Woods had clearly struggled with the consistency of his swing much of the year. It was most apparent during the British Open where he tied for 12th and, although he had stretches of impeccable form, they weren't sustainable.

Same story through 54 holes at Firestone, where he managed to challenge despite not having his best stuff.

Woods has always prided himself on self-correction, and he apparently found the answer on the practice range prior to his Sunday showdown with Rory Sabbatini, whom he trailed by a stroke.

Earlier in the week, he tried to add a little more flip in his release at the bottom to combat what he felt was a propensity to hold off the release. In fact, he had begun to exaggerate the action which only compounded the inconsistency in ball flight and distance control. On Sunday, he decided to junk the flip and find a middle ground -- somewhere between the quick release and the delayed one. In other words, he delayed the release of the club slightly and released it more naturally. The result was a silky, unhurried swing in perfect rhythm that propelled him to a bogey-free final round 65 and an eight-stroke victory.

"He's got his positions so much better in his swing that really all he has to do is relax and let it flow," said coach Hank Haney. "He's swinging beautifully."

The carryover has been apparent in the PGA Championship. His action appears similar to the second round of the U.S. Open, his best ball striking performance of the season.

He has also shored up his short game, especially his chipping and bunker play. Four chip-ins in his last 72 holes are a testament to his growing short-game arsenal. Most of them were bump-and-runs, a shot he has increasingly become more comfortable using in pressure situations.

The book on Tiger has always been the effectiveness of his putting. When his putter is hot, he's virtually unbeatable -- no matter how wayward his tee shots or inconsistent his ball striking. He said he putted his best at Carnoustie, but he just didn't hit it close enough to contend. That's what precipitated the experiment with various ways to release the club.
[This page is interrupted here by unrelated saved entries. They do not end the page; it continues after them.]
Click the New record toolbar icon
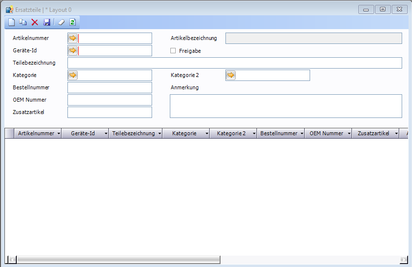This screenshot has height=267, width=412. (11, 22)
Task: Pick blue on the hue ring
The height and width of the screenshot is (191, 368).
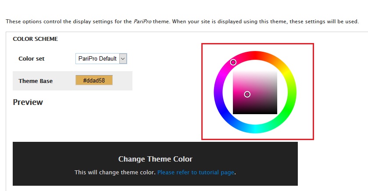Action: [223, 111]
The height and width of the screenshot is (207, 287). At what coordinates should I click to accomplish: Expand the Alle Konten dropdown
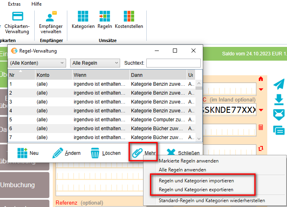(37, 63)
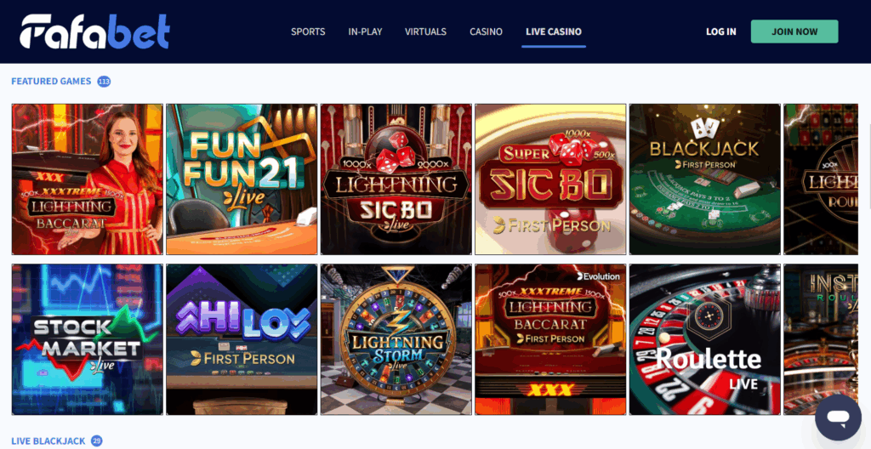Open XXXtreme Lightning Baccarat First Person tile
The height and width of the screenshot is (449, 871).
[x=550, y=339]
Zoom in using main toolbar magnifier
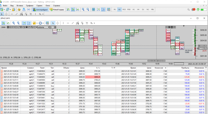 (83, 10)
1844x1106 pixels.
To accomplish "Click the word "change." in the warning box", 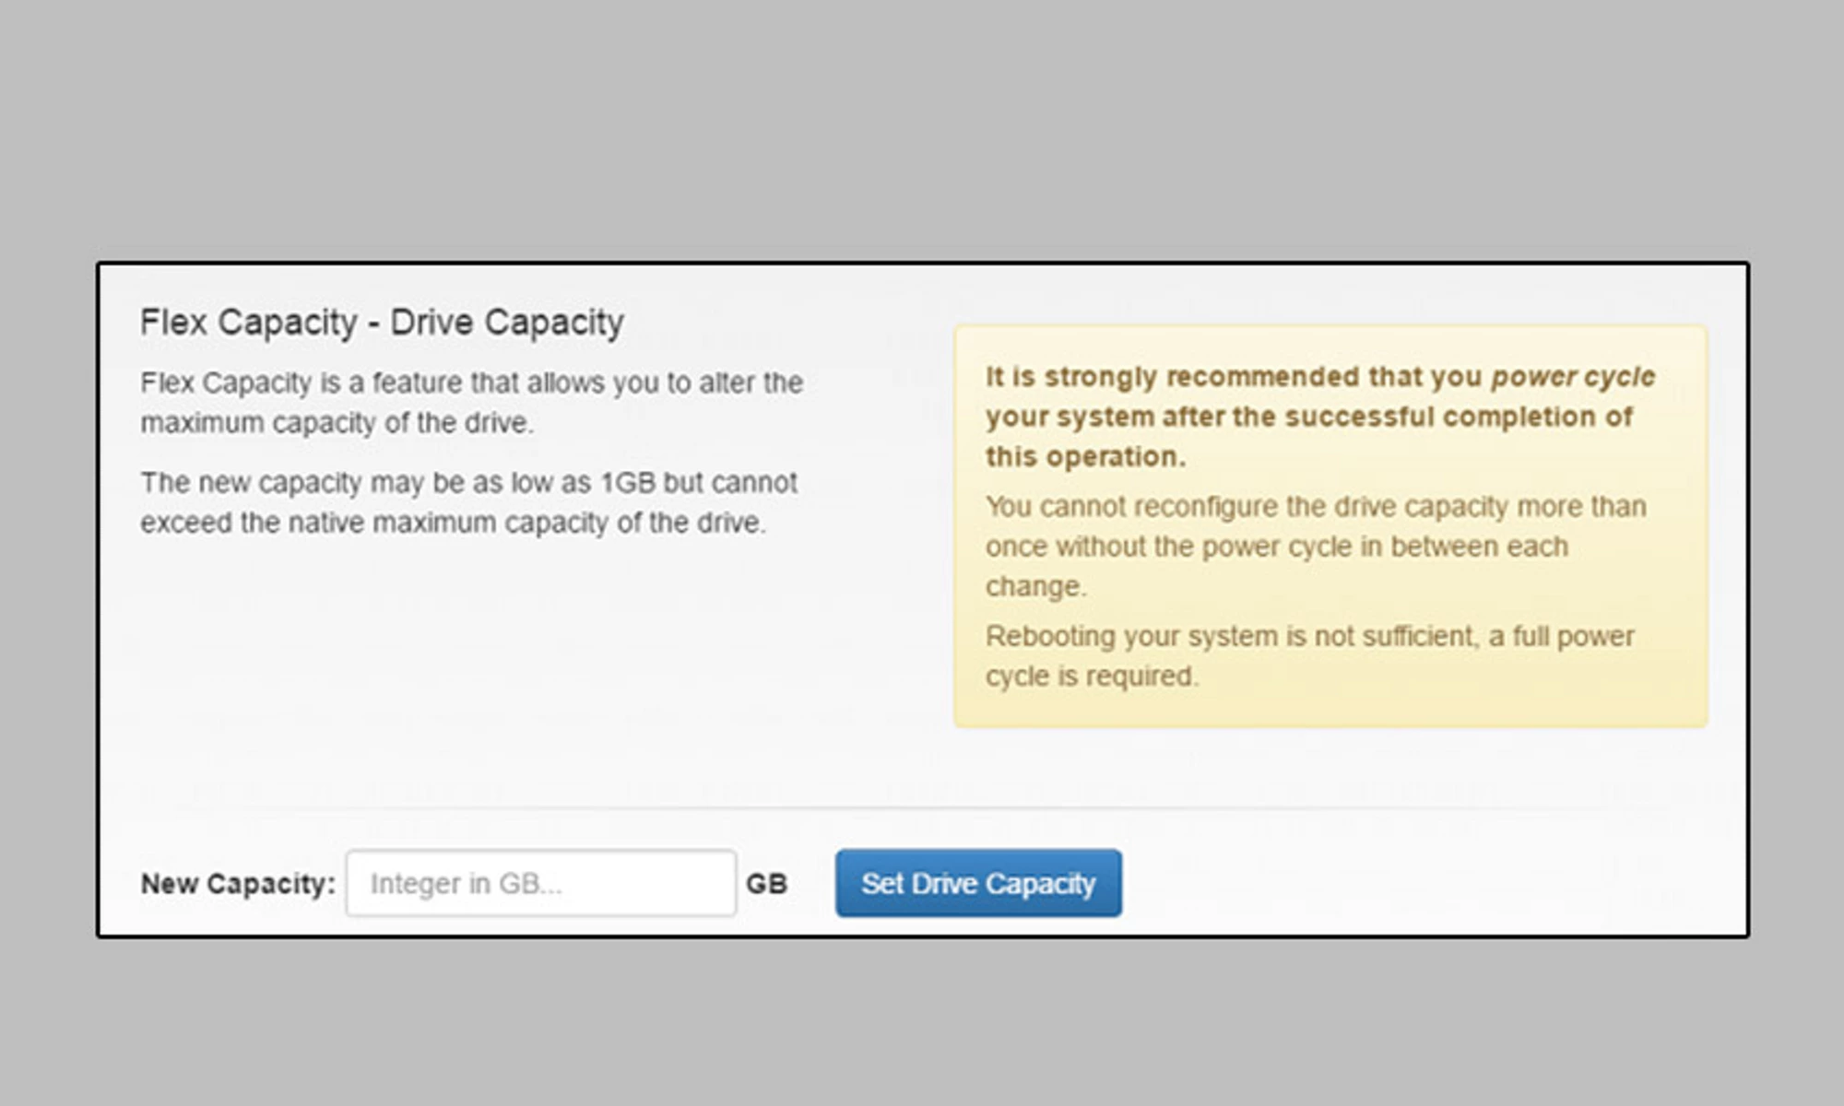I will pos(1035,587).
For the record, he's averaging 28.3 putts this week, tied for 10th, and is without a three-putt.

Haney likes the fact that he looks relaxed in his demeanor and delivery of the club to the ball.

"He's a lot more relaxed and letting the club release a little freer," Haney said. "He looks good."

A three-shot lead with 18 holes to go and a swing finally in synch bodes well for the man in quest of a fourth Wanamaker Trophy. Not so well, though, for those chasing him.

"I've always enjoyed being out front," Woods said. "And hopefully tomorrow I can go ahead and play the way I've been playing the last few days."